Статья —
----------------------------------------

Отдельное место занимали преступления против правосудия, которые рассматривались как посягательства на основы общинного общежития и взаимной честности. Незаслуженное обвинение перед королевским судом, особенно в важных преступлениях, наказыва­лось наравне с покушением на жизнь. В этом же ряду стояло и под­стрекательство к преступлениям, подкуп других для совершения те­ми злодейств. Наказывалось также пренебрежение правосудием: неявка по вызову истца, лжесвидетельство. В преследовании подобных преступлений, и особенно в мере наказуемости, с очевидностью проявилось стремление закона оградить не только реальные интересы людей, но и особые ценности общинной этики, которые варварским обществом ставились на высшее правовое место.

К концу правления Каролингов варварские правды постепенно вышли из правового обихода. Их заменило разветвленное королевское законодательство, ориентированное уже в большей степени на государственный суд. Однако правовые основы правд сохранились и легли в основание позднейшего права Франции и дру­гих стран под условным наименованием салического закона, требования которого (например, отстранение женщин от наследования) стали отправными началами даже будущего публичного права.

§ 24. Формирование правовых институтов феодального строя

Социальная сущность феодализма

В эпоху существования варварских государств у большинства европейских народов завершилось формирование нового социально-правового строя — феодализма. Большая или меньшая степень исторической продвинутости феодальных отношений (в зависимости от условий хозяйствования, общих исторических традиций, социальной обстановки разных народов) находили свое соответствие в уровне развития новых государственных форме Развитие новой государственности и укрепление феодального уклада были более взаимосвязанными процессами, чем это было истори­чески при становлении древневосточного или античного общества, феодальный уклад был в такой же степени порождением новых соб­ственнических отношений в обществе, как и особых социально-политических связей, установленных государством, — частью в закрепление правопорядка, частью в собственных политических интересах. Поэтому начало эпохи феодализма стало особо значимым ис­торическим шагом в жизни общества: право-государственный уклад становился действительно неразрывен со всеми иными формами со­циальных связей. Несравнимо большую роль в становлении нового уклада сыграли новые правовые институты. Они появились, с одной стороны, как историческое продолжение институтов и форм права, переданных эпохой Римской империи, с другой — как отражение новых явлений жизни. Становление феодализма — и как социально-правового уклада, и как государственного строя — в Европе не было еще одним вариантом самостоятельного исторического перехо­да от догосударственного быта к государственности: оно проходило на основе исторического наследия Римской империи и выработанных ею государственных и правовых институтов, под мощным влия­нием этих институтов и форм, а возможно, было бы недостижимо без этого наследия и этого влияния.

----------------------------------------

Исходные данные —
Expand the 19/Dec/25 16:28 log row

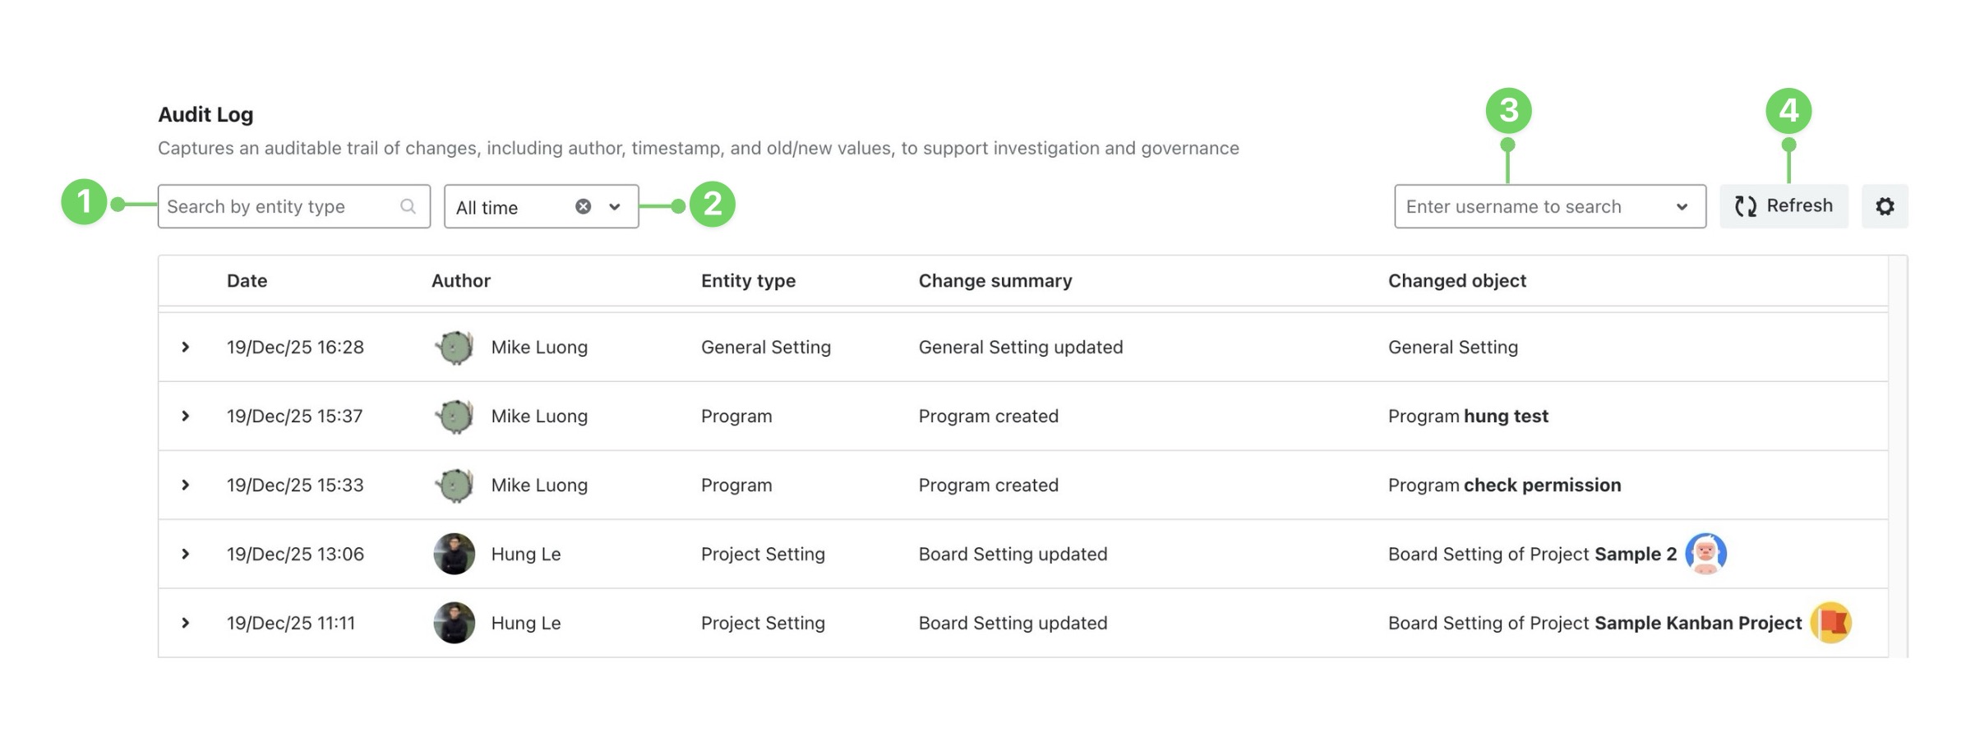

----------------------------------------

Как, согласно статье, наказывалось незаслуженное обвинение перед королевским судом?

Готовый ответ — Наравне с покушением на жизнь.